Bob Glasscock of Greenville (WA4WLI) was testing equipment for voice communications across the US and around the world.
He said he was set up on an “impromptu” emergency basis. “You can hear my generator running,” he said. “That means that we are not running on commercial power. We are on emergency backup power right now, which is the case of an event… probably wouldn’t have commercial power.”
He said operators would more than likely be running on solar, battery or generators.
“We’re testing our equipment and testing our ability to communicate with stations on a point scoring system… the more states or regions we can contact the more points we get,” Glasscock said.
Glasscock said he was operating digital communications like radio Teletype in which a sound card turns typed messages into a signal.
He said he also involved in MARS Military Auxiliary Radio Service, which provides phone patches.
He said Saturday he spoke to operators in West Virginia and Ohio.
Glasscock said he stated out in CB radio as well and moved to Ham he said in CB he was “Frog Eye.”

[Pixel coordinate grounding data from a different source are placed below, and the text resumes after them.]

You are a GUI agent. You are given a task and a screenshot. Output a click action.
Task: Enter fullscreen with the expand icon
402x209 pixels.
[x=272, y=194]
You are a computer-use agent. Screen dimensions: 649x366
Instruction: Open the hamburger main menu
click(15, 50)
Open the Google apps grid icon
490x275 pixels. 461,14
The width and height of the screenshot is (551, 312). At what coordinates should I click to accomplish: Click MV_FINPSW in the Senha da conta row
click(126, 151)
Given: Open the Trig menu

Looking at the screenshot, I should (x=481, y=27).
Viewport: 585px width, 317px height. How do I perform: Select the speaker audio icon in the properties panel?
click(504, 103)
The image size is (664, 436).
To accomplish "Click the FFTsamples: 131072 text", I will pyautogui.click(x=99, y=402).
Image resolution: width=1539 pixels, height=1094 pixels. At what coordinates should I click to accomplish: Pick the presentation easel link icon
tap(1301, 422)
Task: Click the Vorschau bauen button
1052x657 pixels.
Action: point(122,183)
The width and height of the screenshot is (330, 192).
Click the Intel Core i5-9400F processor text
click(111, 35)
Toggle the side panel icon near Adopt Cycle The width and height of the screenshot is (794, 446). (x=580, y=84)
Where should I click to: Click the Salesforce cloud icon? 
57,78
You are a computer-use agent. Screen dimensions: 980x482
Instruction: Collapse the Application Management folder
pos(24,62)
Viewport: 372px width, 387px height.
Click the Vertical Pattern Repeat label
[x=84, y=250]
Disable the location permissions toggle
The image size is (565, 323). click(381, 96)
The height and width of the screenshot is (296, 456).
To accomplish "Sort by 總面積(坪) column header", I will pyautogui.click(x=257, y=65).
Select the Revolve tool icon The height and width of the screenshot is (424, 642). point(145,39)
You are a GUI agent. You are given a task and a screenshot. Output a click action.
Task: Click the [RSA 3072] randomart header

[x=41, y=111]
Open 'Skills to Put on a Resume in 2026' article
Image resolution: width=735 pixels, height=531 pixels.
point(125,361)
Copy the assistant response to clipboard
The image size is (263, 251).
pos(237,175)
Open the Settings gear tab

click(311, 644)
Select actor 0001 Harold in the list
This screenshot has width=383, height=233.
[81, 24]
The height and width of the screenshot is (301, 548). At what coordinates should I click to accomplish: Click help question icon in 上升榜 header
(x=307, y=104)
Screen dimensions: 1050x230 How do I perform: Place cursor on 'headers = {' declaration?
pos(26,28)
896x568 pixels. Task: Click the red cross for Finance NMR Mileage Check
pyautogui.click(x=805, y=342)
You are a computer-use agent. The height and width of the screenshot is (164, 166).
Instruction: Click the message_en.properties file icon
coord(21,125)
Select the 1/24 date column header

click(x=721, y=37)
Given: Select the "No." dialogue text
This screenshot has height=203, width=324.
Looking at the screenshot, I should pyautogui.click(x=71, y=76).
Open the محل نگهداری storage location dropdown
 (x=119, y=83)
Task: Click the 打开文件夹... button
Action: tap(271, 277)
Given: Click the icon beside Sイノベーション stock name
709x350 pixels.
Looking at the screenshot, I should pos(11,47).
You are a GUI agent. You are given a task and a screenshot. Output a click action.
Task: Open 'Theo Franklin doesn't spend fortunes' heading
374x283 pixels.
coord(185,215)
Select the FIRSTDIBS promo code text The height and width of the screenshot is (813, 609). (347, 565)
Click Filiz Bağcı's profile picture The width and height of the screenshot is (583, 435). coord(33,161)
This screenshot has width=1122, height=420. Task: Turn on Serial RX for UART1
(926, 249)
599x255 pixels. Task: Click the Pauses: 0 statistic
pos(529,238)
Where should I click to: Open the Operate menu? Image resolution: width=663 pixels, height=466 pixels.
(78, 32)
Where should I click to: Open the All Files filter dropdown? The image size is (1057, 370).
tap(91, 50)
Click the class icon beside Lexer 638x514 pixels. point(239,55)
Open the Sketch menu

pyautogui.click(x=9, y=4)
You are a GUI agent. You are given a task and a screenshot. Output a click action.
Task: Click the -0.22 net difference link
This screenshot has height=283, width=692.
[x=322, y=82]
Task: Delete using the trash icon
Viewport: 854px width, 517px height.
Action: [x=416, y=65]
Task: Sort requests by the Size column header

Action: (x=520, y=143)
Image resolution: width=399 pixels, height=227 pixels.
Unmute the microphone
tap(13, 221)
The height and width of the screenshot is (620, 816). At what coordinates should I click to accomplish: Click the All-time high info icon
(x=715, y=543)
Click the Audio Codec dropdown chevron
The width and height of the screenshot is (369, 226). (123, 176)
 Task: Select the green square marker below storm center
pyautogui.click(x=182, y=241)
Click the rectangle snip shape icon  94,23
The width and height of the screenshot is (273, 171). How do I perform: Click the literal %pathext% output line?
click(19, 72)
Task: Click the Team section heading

But he said it is the emergency side of Ham Radio that benefits the public. “When cell towers go down, when the power grid goes down and all those things fail we’re able to get amateur radio operators on the air to communicate and send messages all around where they need to go.”
Chuck Stouse (W4WE) of Georgiana, formerly from Indiana, was operating the Jim Bell Wireless Association’s GOTA station (Get On The Air) for newcomers.
He said its purpose is “mainly to promote interest in amateur radio.”
He said he was operating an HF radio and said talking to people is called “working somebody.”
Stouse has been in Ham radio since 1957. After he saw an amateur station when he was in the sixth grade, he said, “It was something I had to do and it led me into a career in engineering.”